Stored data:
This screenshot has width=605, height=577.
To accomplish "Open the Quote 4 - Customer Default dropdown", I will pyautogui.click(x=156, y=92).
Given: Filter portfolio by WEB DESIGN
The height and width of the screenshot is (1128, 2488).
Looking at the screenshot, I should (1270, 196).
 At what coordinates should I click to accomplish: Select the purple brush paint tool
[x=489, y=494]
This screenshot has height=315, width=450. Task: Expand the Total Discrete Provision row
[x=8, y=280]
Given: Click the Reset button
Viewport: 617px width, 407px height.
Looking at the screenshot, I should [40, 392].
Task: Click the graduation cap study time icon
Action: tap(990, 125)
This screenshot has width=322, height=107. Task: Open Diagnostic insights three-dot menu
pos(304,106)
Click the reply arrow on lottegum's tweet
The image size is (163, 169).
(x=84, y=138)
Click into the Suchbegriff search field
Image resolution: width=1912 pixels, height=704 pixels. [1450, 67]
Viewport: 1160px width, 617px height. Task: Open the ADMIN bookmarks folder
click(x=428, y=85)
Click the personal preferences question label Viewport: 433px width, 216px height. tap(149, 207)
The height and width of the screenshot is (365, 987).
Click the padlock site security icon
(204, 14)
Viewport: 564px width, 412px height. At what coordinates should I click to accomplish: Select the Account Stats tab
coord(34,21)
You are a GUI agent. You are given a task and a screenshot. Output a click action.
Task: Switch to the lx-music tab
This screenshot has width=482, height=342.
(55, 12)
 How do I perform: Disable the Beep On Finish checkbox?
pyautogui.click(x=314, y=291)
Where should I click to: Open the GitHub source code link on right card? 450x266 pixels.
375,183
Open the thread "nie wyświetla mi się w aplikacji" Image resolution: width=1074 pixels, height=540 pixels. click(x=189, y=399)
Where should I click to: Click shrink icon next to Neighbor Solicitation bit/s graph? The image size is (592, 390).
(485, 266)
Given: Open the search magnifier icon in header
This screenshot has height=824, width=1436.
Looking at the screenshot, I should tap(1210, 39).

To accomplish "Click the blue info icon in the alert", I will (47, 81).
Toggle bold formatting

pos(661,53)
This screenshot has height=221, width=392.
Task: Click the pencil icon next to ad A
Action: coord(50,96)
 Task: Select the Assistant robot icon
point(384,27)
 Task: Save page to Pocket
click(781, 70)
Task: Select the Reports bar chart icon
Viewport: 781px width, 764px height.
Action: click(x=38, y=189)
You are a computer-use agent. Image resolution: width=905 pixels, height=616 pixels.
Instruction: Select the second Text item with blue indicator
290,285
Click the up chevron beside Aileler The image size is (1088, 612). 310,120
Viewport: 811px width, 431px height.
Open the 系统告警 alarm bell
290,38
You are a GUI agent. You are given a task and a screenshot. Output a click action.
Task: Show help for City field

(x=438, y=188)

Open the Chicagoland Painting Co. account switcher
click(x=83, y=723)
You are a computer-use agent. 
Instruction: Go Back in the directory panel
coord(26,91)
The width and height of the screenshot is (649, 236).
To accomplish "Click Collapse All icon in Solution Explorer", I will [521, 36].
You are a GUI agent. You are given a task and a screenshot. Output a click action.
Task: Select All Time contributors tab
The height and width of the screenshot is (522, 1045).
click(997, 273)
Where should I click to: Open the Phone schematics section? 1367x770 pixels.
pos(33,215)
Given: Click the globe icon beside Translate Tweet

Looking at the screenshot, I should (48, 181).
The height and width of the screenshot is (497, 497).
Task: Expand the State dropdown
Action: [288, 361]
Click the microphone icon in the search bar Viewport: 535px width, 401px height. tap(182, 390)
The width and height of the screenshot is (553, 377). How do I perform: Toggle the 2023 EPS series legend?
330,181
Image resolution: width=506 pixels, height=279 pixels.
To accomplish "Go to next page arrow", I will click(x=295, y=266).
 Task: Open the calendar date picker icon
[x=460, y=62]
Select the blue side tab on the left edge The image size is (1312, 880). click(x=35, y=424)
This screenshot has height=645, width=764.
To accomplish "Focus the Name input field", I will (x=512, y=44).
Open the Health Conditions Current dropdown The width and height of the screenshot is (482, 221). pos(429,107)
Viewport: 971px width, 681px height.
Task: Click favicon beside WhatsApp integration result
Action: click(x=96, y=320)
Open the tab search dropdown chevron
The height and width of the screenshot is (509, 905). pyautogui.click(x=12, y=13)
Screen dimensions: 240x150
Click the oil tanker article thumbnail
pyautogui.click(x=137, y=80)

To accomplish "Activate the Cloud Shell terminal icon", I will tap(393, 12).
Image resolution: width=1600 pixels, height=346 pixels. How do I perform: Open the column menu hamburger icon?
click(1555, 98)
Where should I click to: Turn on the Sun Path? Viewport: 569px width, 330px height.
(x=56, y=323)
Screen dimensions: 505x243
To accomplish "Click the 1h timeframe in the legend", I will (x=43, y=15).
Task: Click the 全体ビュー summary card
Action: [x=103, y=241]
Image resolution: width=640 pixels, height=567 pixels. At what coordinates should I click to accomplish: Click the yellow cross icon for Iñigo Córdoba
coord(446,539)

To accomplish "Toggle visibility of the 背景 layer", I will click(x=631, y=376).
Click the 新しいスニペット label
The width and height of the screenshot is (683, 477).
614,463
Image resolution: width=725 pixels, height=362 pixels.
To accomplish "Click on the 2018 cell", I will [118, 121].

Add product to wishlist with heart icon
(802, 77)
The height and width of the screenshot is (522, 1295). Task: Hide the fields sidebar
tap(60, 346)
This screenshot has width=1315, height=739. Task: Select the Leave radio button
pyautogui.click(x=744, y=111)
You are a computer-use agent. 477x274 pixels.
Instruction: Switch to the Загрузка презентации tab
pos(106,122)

What the task asks - Above are the lines; repeat exactly the ones from the line containing "Viewport: 811px width, 431px height." down to the line containing "Screen dimensions: 240x150", both inclusive.

Answer section -
Viewport: 811px width, 431px height.
Open the 系统告警 alarm bell
290,38
You are a GUI agent. You are given a task and a screenshot. Output a click action.
Task: Show help for City field

(x=438, y=188)

Open the Chicagoland Painting Co. account switcher
click(x=83, y=723)
You are a computer-use agent. 
Instruction: Go Back in the directory panel
coord(26,91)
The width and height of the screenshot is (649, 236).
To accomplish "Click Collapse All icon in Solution Explorer", I will [521, 36].
You are a GUI agent. You are given a task and a screenshot. Output a click action.
Task: Select All Time contributors tab
The height and width of the screenshot is (522, 1045).
click(997, 273)
Where should I click to: Open the Phone schematics section? 1367x770 pixels.
pos(33,215)
Given: Click the globe icon beside Translate Tweet

Looking at the screenshot, I should (48, 181).
The height and width of the screenshot is (497, 497).
Task: Expand the State dropdown
Action: [288, 361]
Click the microphone icon in the search bar Viewport: 535px width, 401px height. tap(182, 390)
The width and height of the screenshot is (553, 377). How do I perform: Toggle the 2023 EPS series legend?
330,181
Image resolution: width=506 pixels, height=279 pixels.
To accomplish "Go to next page arrow", I will click(x=295, y=266).
 Task: Open the calendar date picker icon
[x=460, y=62]
Select the blue side tab on the left edge The image size is (1312, 880). click(x=35, y=424)
This screenshot has height=645, width=764.
To accomplish "Focus the Name input field", I will (x=512, y=44).
Open the Health Conditions Current dropdown The width and height of the screenshot is (482, 221). pos(429,107)
Viewport: 971px width, 681px height.
Task: Click favicon beside WhatsApp integration result
Action: click(x=96, y=320)
Open the tab search dropdown chevron
The height and width of the screenshot is (509, 905). pyautogui.click(x=12, y=13)
Screen dimensions: 240x150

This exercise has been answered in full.